But we have to be made to do it. There's a whole story behind us doing it. There's no story behind them doing it. That is their story. Them doing it, that is their story.
And our story, when we when we try to act like them, is because we're trying to act like them, because we're trying to be like them. They're not trying to be like anybody. They don't think anything matters. But but the we're we're whether we're whether we're from the the Muslim world and and and doing it in the Muslim world because we think it gives us some kind of a status to act like the Kufar, to act like westerners, we know it's wrong. They don't know what's wrong, but we're not doing it because we like it.

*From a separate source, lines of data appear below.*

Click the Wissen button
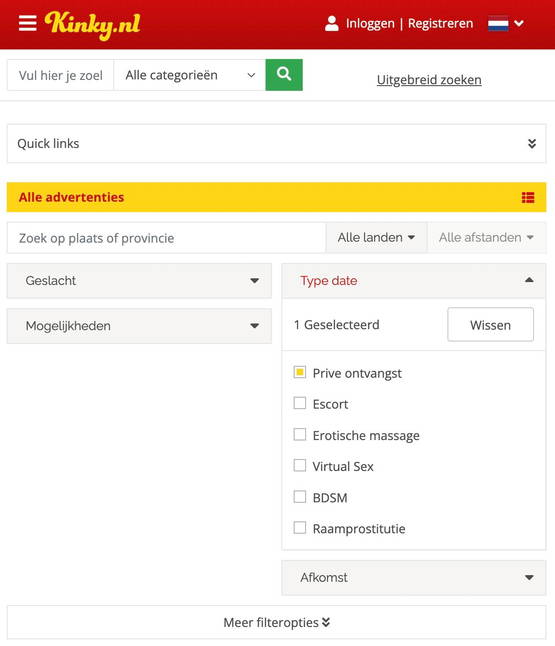This screenshot has height=646, width=555. [490, 325]
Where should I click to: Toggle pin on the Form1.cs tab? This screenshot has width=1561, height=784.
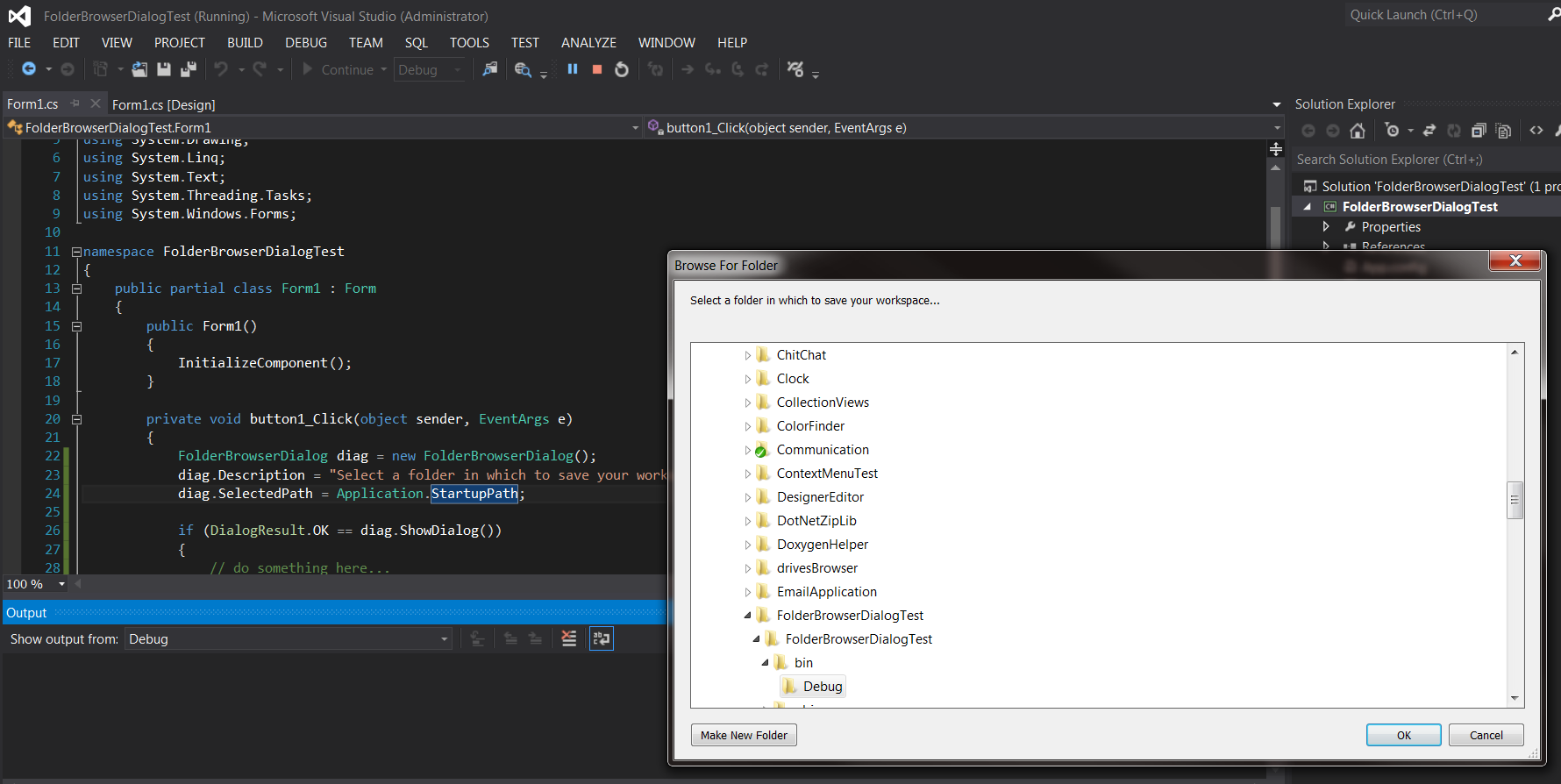(75, 103)
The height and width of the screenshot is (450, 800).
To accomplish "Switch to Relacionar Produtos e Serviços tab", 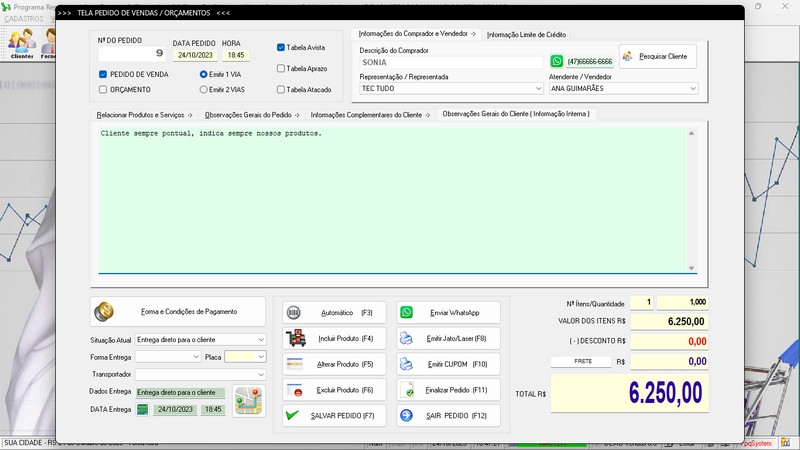I will [x=144, y=115].
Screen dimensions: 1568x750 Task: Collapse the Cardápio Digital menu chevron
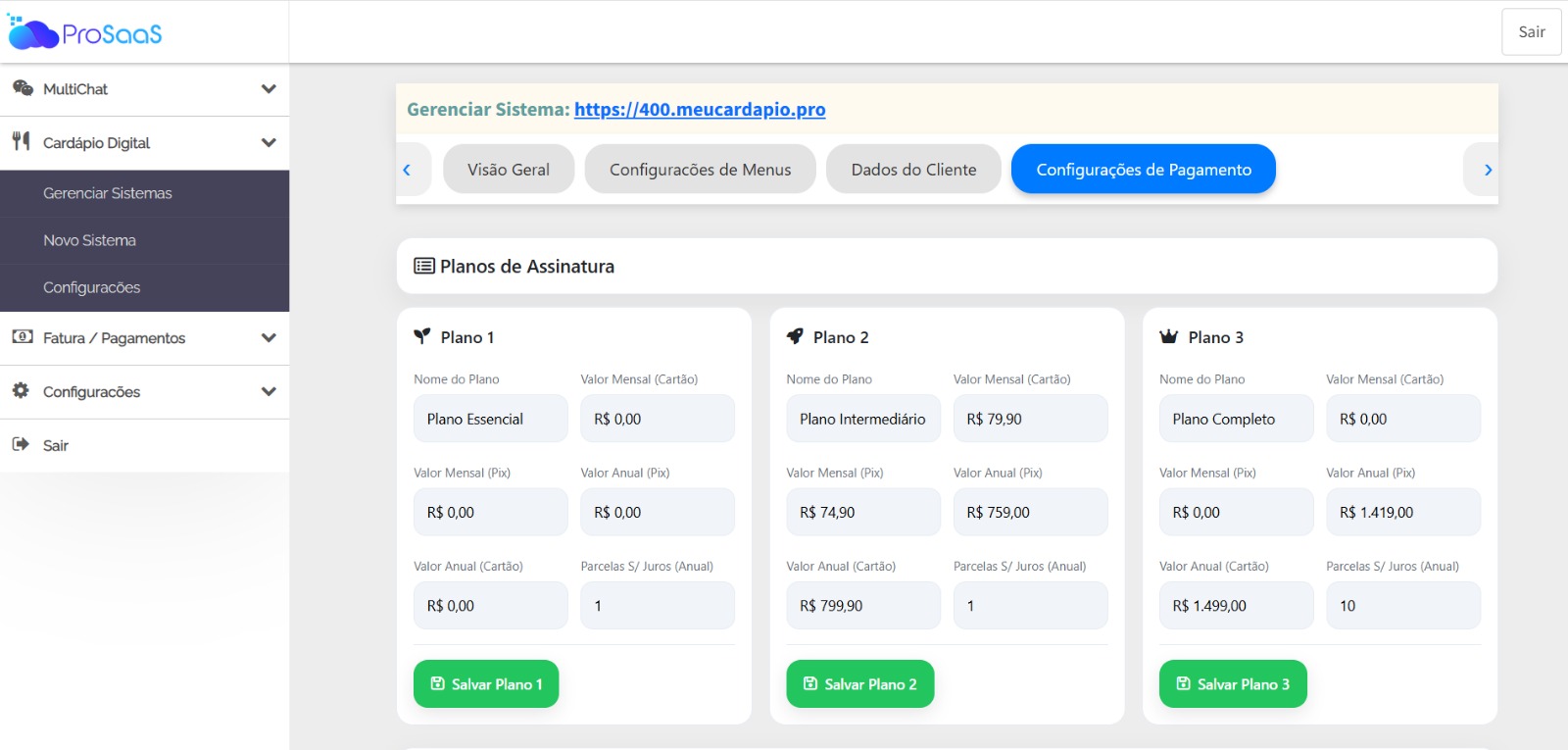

We're not doing it because we agree with it. We're doing it because you kept telling us over and over and over again that that makes us sophisticated, that that makes us advanced, that that makes us civilized like you. You know? That's not why they do anything that they do. They they they act uncivilized because that's what they are.
We act uncivilized because you've told us and we believed you that that makes us civilized to act like you. So there's a whole story there. So this has to do with being honest with yourself about why you do what you do. You have to be critical. You have to be a critical thinker in all areas because as I said, I don't think it's probably even accurate to to apply the word critical, to put the adjective in front of the the verb.
It's just thinking. It's just using your brain the way you're supposed to, the way people always used to. You know? It's it's act being active with your with your mind instead of passive with your mind. And there shouldn't be anything normal about being passive with your brain.
You know, to to your point, Sevana, would you need to and may Allah reward you, for that. I I really appreciate, how we kinda get back to the the hustle, the the core foundational matter, which is defining thought. And, you know, it's it's not really befitting to respond to idiocy or stupidity, but you do see enough idiocy and stupidity in the comment sections of people turning off their brain and just reacting and not actually thinking or reflecting. You know, like, I think people have said, Islam has colonized too, which means you've not thought about the word colonized. Islam has civilized every nation that it touched by elevating the people that Islam reached.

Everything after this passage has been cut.